A new study conducted by researchers from the Barcelona Institute for Global Health (ISGlobal) explored the long-term health risks associated with early exposure to tobacco smoke.
“The epigenetic clock allows us to assess whether someone’s biological age is older or younger than his or her chronological age,” said researcher Mariona Bustamante. “The positive association between epigenetic age acceleration and exposure to tobacco smoke during pregnancy and early childhood go in line with previous results obtained in the adult population.”
How smoke affects aging
For the study, the researchers assessed the epigenetic age of more than 1,100 children involved in the Human Early Life Exposome (HELIX) project. They looked closely at those who were exposed to tobacco smoke in the womb and during childhood, and then they compared the results to those with no such exposure.
Ultimately, the researchers learned that tobacco smoke exposure at these two important developmental junctures in life was associated with more rapid biological aging.
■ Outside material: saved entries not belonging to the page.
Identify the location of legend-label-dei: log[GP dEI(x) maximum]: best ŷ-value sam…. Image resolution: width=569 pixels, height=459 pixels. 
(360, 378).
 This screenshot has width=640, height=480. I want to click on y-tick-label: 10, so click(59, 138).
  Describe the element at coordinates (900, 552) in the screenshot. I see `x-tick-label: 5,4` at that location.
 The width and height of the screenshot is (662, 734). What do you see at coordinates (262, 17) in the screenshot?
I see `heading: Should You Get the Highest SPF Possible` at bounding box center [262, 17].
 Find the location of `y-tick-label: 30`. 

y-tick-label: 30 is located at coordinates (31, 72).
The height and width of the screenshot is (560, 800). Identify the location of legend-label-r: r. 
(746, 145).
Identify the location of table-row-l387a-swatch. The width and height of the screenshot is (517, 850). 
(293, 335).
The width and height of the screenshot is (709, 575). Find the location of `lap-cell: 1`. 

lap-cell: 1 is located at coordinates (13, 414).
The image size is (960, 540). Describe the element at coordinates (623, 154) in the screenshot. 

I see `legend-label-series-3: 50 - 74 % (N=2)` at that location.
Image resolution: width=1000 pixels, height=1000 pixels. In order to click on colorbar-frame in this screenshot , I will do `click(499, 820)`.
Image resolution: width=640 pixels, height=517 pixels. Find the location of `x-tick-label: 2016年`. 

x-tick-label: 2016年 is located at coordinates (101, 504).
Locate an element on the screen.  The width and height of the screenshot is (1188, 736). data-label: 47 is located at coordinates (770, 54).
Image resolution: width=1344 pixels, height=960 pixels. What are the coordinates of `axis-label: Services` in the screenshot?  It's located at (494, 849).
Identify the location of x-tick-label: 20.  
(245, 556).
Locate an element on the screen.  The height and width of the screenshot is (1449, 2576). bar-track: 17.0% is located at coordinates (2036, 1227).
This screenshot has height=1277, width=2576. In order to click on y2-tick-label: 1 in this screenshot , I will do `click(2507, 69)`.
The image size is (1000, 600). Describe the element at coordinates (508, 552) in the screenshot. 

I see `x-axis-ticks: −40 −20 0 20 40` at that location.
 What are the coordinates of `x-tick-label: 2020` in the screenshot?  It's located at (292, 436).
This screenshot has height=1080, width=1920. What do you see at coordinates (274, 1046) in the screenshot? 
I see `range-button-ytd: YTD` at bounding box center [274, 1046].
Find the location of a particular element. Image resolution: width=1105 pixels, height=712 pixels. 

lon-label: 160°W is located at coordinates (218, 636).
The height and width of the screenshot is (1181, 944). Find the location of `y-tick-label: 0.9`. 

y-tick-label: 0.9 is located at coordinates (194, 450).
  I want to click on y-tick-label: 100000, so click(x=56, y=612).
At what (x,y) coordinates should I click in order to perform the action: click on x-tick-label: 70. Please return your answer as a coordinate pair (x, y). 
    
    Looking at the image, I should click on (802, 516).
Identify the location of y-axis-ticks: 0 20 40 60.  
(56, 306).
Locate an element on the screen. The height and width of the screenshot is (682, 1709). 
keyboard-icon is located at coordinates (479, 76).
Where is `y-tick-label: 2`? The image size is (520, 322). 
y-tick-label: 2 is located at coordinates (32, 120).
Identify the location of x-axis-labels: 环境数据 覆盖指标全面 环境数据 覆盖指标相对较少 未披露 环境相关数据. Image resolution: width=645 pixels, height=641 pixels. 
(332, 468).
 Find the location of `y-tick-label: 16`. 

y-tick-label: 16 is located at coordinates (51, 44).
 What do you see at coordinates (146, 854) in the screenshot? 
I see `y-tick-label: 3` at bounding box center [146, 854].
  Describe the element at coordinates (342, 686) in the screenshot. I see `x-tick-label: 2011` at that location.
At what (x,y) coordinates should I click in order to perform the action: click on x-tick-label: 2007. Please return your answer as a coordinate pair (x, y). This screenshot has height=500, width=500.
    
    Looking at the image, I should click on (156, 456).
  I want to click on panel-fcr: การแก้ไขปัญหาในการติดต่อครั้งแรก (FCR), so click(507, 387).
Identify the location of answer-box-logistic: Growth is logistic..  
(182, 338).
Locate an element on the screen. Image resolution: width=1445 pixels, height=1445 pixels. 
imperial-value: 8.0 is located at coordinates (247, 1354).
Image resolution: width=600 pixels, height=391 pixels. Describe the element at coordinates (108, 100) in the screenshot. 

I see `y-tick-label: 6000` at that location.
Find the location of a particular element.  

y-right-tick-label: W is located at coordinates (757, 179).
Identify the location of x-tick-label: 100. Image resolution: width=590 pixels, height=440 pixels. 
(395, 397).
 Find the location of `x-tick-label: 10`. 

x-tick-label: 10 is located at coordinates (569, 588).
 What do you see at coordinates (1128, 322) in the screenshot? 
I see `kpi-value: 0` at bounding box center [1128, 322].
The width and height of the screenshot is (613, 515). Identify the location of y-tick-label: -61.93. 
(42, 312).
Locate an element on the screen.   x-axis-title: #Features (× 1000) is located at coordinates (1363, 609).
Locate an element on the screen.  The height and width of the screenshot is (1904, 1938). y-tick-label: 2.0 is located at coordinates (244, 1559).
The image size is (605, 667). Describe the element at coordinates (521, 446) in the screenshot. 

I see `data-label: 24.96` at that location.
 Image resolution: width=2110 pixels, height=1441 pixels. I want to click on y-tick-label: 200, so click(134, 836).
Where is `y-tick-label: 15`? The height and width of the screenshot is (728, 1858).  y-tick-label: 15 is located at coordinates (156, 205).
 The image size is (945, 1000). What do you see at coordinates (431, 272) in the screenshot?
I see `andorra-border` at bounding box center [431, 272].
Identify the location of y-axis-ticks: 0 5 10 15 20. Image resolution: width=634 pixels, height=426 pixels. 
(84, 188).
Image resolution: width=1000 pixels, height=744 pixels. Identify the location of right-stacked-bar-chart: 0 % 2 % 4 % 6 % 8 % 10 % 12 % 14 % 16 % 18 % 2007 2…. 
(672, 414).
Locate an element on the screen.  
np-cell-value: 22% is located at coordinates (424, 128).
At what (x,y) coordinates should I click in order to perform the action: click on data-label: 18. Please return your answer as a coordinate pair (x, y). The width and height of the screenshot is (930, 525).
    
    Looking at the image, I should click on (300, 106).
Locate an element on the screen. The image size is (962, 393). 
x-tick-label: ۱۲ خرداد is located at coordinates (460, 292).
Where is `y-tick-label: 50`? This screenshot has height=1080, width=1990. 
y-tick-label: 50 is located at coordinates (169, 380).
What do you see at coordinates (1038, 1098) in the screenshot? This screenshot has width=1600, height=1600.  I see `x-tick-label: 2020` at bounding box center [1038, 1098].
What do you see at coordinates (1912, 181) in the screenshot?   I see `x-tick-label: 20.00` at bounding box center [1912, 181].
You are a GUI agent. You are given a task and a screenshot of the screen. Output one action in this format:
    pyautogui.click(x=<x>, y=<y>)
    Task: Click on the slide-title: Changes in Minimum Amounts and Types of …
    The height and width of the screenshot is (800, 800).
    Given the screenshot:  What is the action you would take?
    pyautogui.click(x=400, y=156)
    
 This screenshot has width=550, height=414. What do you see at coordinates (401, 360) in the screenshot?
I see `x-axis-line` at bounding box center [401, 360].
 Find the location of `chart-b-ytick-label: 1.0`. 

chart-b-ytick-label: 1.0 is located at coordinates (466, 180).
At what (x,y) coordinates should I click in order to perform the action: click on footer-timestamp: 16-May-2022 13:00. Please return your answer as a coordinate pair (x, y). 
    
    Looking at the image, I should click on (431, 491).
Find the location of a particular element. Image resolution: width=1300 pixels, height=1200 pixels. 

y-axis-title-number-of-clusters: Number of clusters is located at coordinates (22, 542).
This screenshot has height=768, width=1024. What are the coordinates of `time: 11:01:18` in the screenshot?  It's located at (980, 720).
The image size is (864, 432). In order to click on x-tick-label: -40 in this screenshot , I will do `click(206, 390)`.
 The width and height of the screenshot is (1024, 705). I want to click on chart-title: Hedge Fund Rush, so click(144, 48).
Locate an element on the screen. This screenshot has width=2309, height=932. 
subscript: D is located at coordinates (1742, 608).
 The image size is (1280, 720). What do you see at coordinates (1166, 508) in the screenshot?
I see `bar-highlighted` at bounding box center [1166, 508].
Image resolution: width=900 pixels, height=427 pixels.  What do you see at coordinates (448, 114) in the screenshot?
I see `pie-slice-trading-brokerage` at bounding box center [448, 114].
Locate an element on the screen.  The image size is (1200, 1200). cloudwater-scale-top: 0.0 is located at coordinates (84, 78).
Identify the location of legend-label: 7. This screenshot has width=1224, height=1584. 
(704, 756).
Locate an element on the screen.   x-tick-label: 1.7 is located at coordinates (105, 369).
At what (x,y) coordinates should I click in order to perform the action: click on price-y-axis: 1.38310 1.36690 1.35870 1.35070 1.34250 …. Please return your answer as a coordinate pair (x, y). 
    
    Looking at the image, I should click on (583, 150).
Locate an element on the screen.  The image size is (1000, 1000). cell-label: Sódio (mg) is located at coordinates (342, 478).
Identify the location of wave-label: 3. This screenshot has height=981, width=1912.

Though the participants weren’t older than 11 during the study, the team still found that their bodies were aging at a faster rate.
These findings are concerning because a faster aging process at this age can have consequences for health in later life. The researchers explained that smoke exposure from such a young age can impact long-term cell function, increase inflammation throughout the body, and affect several other body processes.
“As aging is considered a public health issue worldwide, new evidence in childhood populations might drive new policies to reduce environmental exposures and promote a “healthy aging” from early stages of life,” the researchers wrote.